Capsules and tablets are used according to general rules. The dosage is prescribed depending on the patient’s disease:

  1. For essential hypertension, take 50 or 100 mg once. Gradually this amount can be increased to 200 mg.
  2. For idiopathic hyperaldosteronism, the amount is set in the range from 100 to 400 mg per day.
  3. If hyperaldosteronism is severe, potassium deficiency is observed, take 300 g per day (the amount is divided by 2-3 times).
  4. If there is a deficiency of magnesium and potassium associated with diuretics, take no more than 100 mg per day.
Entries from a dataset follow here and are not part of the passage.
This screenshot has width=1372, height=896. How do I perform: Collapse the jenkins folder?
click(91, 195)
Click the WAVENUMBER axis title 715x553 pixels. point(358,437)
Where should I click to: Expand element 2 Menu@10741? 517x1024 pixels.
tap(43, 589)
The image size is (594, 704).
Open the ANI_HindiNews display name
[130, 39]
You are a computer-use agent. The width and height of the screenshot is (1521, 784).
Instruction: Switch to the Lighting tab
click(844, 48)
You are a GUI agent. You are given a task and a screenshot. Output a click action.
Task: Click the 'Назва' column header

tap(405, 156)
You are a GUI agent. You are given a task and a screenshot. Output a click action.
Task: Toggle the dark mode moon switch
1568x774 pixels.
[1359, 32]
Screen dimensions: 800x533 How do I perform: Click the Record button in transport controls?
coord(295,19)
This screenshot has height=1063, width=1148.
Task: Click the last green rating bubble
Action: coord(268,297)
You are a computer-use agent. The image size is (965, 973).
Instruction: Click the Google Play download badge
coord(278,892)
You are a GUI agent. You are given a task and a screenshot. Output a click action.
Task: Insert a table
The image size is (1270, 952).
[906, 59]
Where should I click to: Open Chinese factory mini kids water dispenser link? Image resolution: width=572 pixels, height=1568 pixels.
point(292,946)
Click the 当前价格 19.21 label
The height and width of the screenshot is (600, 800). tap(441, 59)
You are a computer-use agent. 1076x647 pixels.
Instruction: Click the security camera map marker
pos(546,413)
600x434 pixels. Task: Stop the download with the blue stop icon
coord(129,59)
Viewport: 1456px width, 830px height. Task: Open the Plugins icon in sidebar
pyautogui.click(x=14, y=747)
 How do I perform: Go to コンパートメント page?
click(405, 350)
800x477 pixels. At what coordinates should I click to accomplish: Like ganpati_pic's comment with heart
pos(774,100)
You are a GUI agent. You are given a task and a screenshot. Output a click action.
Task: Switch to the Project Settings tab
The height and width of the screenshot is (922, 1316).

The reception takes place once or 2-3 times.
  5. To diagnose a pathology called “Primary hyperaldosteronism,” the following norm has been established: 400 mg per day for 4 days in a row. This amount is divided into 2-3 doses.
  6. In the presence of edema (including with CHF), the daily dose is up to 200 mg.
  7. Swelling in cirrhosis: 100 mg or from 200 to 400 mg (depending on the ratio of the concentration of sodium and potassium cations).
  8. Swelling in children: the amount is calculated based on the ratio of 1-3 mg per kg of weight. The dose is adjusted after taking it for 5 consecutive days.

Tablets or capsules should be taken after meals. The course of therapy lasts up to 20 days. Then they take a break for at least 6 months, and if necessary, resume treatment again.

Important!

If the course lasts for 2 months or more, acute renal failure may develop. In case of overdose, vomiting, skin rash, and diarrhea are observed. Therefore, it is necessary to strictly follow the dosage as recommended by the doctor and instructions.

Overdose

Symptoms: nausea, vomiting, dizziness, diarrhea, skin rash, hyperkalemia (paresthesia, muscle weakness, arrhythmias), hyponatremia (dry mouth, thirst, drowsiness), hypercalcemia, dehydration, increased urea concentration.

Treatment: gastric lavage, symptomatic treatment of dehydration and arterial hypotension. In case of hyperkalemia, it is necessary to normalize the water-electrolyte balance with the help of potassium-removing diuretics, rapid parenteral administration of a 5-20% dextrose (glucose) solution with insulin at the rate of 0.25-0.5 units per 1 g of dextrose (glucose); can be re-entered if necessary. In severe cases, hemodialysis is performed.